Following hematoxylin and eosin and oil red O staining, the artery intima of the control group was smooth and continuous without intimal thickening, the smooth muscle cells arranged in neat rows and the elastic fibers only slightly disordered. Compared with the control group, the intima of the artery wall in the high fat group was visibly thickened with numerous elastic plate fractures and a large number of plaques; inflammatory and foam cells were identified in the plaques. In the ATRA group, a small amount of plaque formation was observed in the arterial wall, and compared with the high fat group, the foam cells and inflammatory cells were reduced (Fig. 1).

Due to the close association between lipid levels and AS, the serum levels of TC, TG, HDL and LDL in each group were examined (Fig. 2). Compared with the control group, the levels of TC, TG, LDL and HDL were significantly higher in the high fat group (P<0.05).
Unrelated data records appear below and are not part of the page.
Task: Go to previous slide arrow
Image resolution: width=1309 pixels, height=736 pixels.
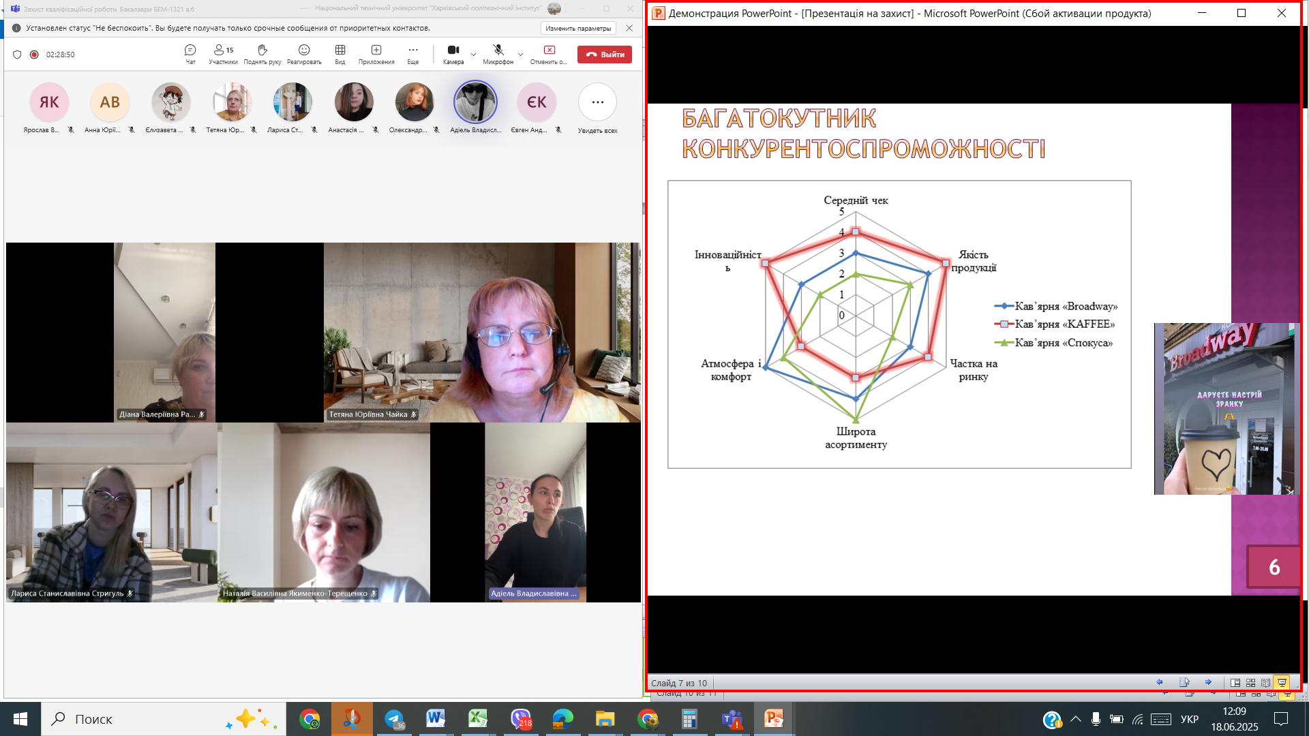Action: (x=1160, y=682)
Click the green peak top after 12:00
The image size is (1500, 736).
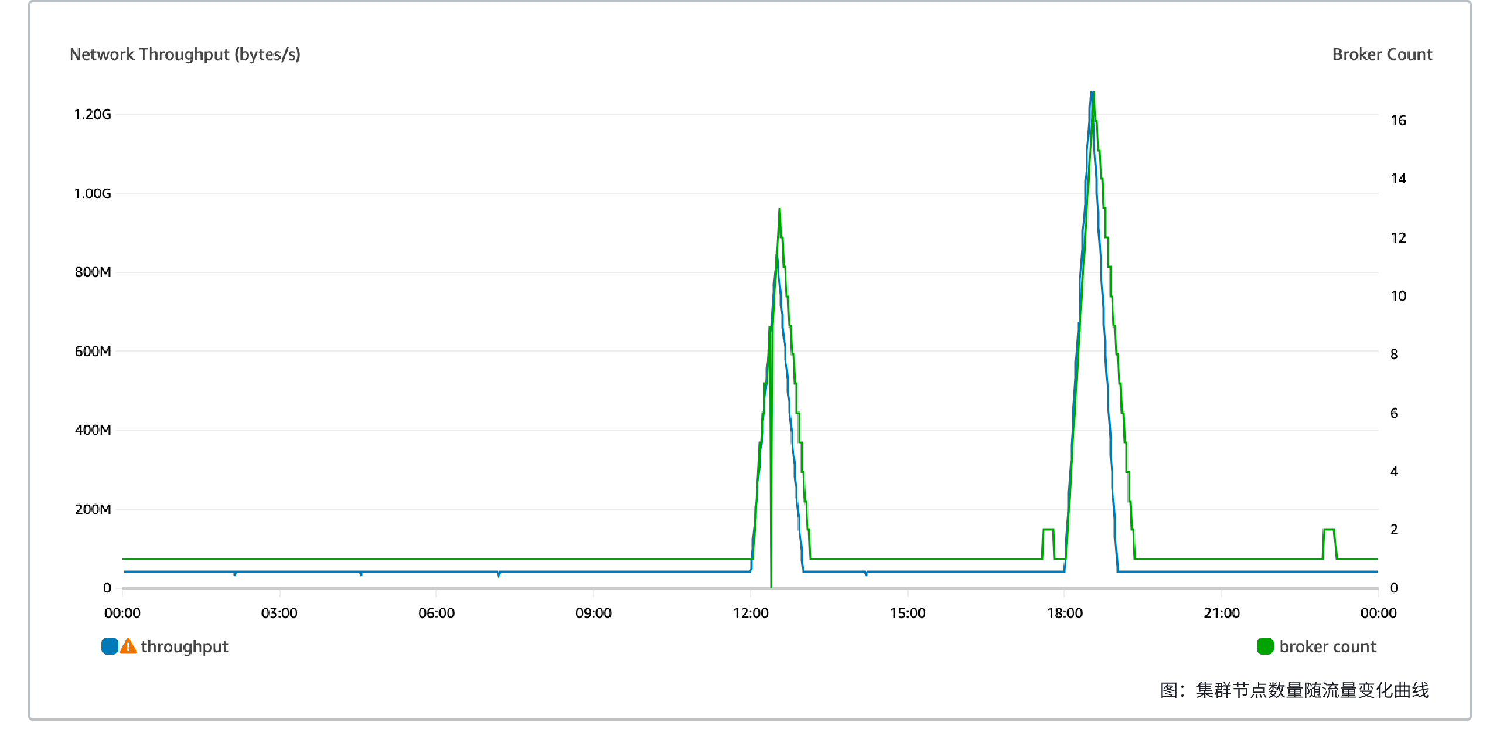coord(779,210)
By contrast, the levels of TC, TG and LDL in the ATRA group were lower compared with the high fat group, while HDL levels were higher in the ATRA group (P<0.05).

To determine the effect of ATRA treatment on endothelial permeability, the transport of NHS-LC-biotin across the aortic intima into the media was assessed. The NHS-LC-Biotin concentration profiles were obtained as a function of the radial distance through the aortic wall media layer. Only the endothelial surface of the aorta intima was biotinylated in rabbits fed a normal diet, indicating no paracellular leakage of the NHS-LC-biotin (Fig. 3A), and NHS-LC-biotin leakage into the aortic intima layers was increased in the high fat group (Fig. 3B). However, aortic endothelial permeability was clearly attenuated in the ATRA group compared with the high fat group (Fig. 3C). The permeability in each group was quantified (Fig. 3D).
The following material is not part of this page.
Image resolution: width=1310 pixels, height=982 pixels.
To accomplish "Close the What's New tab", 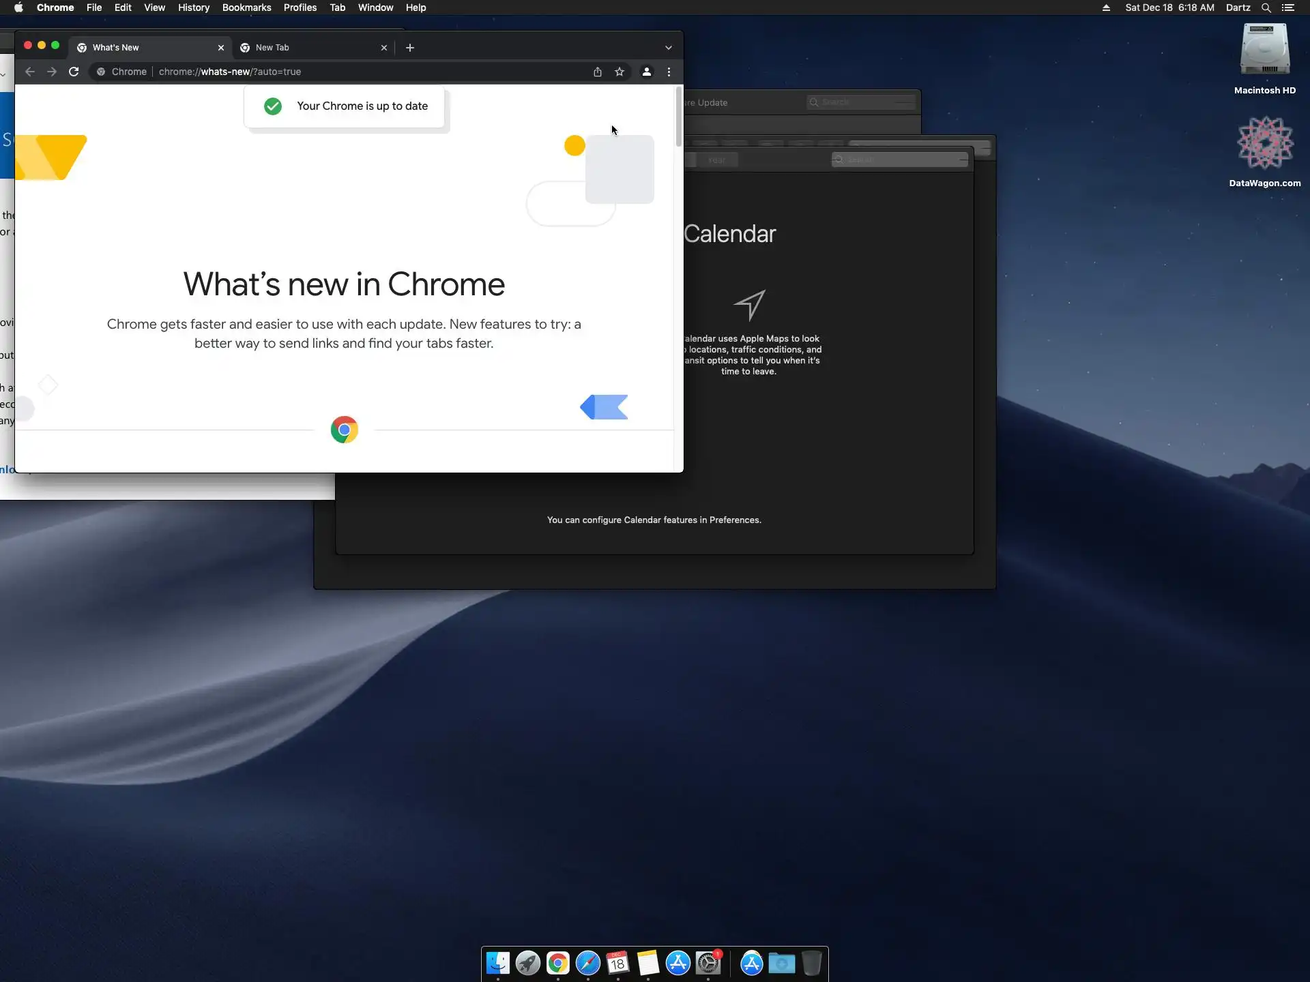I will point(221,48).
Western blotting results demonstrated that the expression of ET-1 in rabbit arterial tissue in the high fat group was increased compared with the control group, however, its expression was decreased in the ATRA group. ATRA significantly increased the eNOS phosphorylation at Ser-1177 (p-eNOS); the expression of p-eNOS in the high fat group was lower compared with the control group and increased in the rabbits fed with ATRA. ATRA did not affect the expression of eNOS in each group (Fig. 4).

The results demonstrated that the content of NO and eNOS activity in the high fat group was significantly lower compared with the control group (P<0.05), while the level of NO and eNOS activity were increased following ATRA treatment (P<0.05; Fig. 5A and B). The detection results of ET-1 were in contrast to the levels of NO, and the expression of ET-1 in the ATRA group was significantly lower compared with the high fat group (P<0.05; Fig. 5C).